Aussi généreusement croqués par l’artiste que brusquement réduits à leurs ondulations, les corps assemblent des sphères, des ovoïdes rassasiés, qui sont autant de pôles magnétiques où la matière peinture, en dialogue avec la manière singulière d’Eugène Leroy, déploie sa propre topographie et module les réalités de plans et d’arrière-plans, de porteur et de porté. La gourmandise déborde la forme pour investir la matière. La lumière, capturée par la matière, trouve alors ses propres biais pour émerger, à la lisière de traits épais venus justement donner une identité, un visage à ces corps, ou précisément dans l’absence de jonction affirmée entre leurs membres et l’espace qu’ils habitent.
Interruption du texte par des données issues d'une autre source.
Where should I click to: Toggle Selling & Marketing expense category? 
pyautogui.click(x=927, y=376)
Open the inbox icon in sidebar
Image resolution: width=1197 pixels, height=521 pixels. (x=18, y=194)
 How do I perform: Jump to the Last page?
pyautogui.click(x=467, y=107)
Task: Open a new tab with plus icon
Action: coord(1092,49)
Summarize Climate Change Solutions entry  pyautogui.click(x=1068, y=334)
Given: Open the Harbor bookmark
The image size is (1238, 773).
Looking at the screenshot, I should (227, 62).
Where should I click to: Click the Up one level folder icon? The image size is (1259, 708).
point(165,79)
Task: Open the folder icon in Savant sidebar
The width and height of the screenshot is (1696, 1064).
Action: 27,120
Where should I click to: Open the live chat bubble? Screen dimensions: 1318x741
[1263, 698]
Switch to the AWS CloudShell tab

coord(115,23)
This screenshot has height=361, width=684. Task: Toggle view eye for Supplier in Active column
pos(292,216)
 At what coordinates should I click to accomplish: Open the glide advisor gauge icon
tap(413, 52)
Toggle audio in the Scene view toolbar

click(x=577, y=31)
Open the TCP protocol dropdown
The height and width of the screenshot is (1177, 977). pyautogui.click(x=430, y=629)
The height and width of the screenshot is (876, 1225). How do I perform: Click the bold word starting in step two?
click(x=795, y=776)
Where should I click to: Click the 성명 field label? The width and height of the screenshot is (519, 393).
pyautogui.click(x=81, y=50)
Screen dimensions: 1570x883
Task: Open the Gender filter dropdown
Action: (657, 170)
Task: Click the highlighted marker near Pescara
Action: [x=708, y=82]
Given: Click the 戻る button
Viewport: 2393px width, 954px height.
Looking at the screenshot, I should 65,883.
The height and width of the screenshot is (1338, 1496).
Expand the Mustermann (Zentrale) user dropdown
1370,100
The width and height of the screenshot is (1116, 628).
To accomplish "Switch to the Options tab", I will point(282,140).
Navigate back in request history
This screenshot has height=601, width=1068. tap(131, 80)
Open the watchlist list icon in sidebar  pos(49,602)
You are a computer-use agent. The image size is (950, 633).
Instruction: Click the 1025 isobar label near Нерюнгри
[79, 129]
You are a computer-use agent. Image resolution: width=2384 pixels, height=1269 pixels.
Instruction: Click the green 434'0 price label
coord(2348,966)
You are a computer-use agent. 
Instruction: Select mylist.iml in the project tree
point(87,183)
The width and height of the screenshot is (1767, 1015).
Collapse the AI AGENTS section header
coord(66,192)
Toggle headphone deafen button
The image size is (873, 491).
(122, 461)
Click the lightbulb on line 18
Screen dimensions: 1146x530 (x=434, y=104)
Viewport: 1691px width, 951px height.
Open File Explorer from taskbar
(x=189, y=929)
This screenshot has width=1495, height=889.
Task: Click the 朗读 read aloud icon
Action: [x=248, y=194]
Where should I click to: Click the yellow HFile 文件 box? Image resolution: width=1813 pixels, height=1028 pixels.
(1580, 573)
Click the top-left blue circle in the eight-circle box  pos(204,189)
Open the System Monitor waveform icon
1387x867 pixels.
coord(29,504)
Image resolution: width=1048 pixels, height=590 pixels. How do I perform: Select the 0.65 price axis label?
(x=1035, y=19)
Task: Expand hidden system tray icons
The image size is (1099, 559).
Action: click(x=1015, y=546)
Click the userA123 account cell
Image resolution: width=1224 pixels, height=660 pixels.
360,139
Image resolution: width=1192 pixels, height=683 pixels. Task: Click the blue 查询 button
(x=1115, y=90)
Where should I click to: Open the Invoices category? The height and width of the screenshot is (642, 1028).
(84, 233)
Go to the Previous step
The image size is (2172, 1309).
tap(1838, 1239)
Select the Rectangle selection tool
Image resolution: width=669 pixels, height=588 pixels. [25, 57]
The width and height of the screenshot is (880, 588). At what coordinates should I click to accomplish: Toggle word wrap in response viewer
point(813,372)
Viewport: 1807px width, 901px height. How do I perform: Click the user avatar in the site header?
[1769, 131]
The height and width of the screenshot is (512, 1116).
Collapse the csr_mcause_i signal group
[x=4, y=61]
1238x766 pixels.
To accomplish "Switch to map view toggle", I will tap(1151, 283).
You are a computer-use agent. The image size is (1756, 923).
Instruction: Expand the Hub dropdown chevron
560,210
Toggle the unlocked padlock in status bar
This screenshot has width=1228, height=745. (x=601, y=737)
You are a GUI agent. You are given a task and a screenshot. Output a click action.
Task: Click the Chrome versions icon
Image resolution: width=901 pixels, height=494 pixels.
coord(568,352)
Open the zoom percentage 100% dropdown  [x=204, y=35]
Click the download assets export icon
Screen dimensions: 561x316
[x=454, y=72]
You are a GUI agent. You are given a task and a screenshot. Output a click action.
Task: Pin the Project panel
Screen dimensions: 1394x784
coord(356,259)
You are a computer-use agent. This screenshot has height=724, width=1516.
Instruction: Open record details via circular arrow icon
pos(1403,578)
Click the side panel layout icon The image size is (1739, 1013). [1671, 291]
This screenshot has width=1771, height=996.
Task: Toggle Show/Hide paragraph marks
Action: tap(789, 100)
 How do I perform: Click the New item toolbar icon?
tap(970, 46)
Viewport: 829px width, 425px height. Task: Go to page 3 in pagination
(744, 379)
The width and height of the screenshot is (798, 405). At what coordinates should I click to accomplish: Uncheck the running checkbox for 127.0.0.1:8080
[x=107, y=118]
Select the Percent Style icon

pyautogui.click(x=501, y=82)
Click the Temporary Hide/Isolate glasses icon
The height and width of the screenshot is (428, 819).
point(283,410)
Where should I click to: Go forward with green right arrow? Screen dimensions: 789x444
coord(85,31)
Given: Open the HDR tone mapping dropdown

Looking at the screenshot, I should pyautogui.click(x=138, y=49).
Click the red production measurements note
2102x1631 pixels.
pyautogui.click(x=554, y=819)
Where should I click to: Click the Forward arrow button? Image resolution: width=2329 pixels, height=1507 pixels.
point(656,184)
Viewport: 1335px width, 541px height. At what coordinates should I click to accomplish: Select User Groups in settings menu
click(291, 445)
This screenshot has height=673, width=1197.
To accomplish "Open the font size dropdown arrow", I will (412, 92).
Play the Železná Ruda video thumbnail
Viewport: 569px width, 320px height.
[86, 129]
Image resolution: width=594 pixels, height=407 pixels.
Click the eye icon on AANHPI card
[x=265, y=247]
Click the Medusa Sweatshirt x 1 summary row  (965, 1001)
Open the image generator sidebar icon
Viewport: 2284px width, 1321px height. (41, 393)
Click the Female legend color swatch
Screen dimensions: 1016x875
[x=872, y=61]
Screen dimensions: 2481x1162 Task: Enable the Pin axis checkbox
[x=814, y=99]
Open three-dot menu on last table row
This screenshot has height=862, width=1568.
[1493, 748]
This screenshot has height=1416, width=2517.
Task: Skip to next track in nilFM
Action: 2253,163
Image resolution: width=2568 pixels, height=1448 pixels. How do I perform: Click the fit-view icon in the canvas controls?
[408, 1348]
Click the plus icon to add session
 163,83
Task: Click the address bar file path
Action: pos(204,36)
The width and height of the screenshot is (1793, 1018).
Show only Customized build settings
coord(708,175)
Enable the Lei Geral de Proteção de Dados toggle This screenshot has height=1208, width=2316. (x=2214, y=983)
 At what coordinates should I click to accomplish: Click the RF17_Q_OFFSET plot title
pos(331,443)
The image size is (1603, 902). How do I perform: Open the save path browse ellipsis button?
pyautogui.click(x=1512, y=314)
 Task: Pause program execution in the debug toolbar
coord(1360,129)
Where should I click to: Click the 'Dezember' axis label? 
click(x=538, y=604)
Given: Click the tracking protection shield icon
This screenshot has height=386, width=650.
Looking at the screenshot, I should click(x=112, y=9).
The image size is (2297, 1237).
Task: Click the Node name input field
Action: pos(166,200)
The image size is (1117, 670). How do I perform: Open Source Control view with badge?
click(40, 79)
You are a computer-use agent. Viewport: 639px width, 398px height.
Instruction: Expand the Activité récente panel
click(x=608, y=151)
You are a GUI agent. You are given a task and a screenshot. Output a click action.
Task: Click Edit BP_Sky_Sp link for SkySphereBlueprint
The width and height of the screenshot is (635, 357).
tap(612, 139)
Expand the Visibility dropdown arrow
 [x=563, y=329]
À travers ce corps féminin, Monica Kim Garza pour déploie l’échelle symbolique et pourtant bien tangible de l’exploration du temps et, comme ses sujets, remonte son cours. De même que la peinture, ce corps unit les temporalités et porte la charge d’une histoire complexe (percluse de génération et d’asservissement) autant qu’il s’inscrit dans une affirmation du présent, une émancipation toujours possible.
La hiérarchie du visible s’efface derrière une anarchie du geste, réorchestration sensible et sauvage qui suit la même voie secrète que la logique de sa narration, voyant se succéder les épisodes de randonnées dont on ne peut que tenter en vain de saisir les raisons. Face à cette impossible chaîne de causalité, autant se laisser dériver par les sens et faire l’expérience de l’escalade de leur chaîne propre, celle de la peinture.
Et s’armer à son tour de ces “good old raisins and peanuts”, indispensable à toute randonnée, qui donne son titre à l’exposition. Il s’agirait presque de se perdre comme une question de bon sens, de s’étourdir de cette rusticité qui n’a que faire des codes de la représentation mais n’en abjure pas moins son désir d’ornement, son goût de la parade et son plaisir de se montrer.
Une leçon de choses sur la capacité de l’art à transformer la simplicité du sujet en un possible réseau complexe de valeurs, de volumes, de tonalités et de niveaux de lecture, qui nous ramènent toujours au centre du problème de la représentation — celle qui nous est assignée comme celle, autrement plus jouissive, que la peinture parvient à creuser.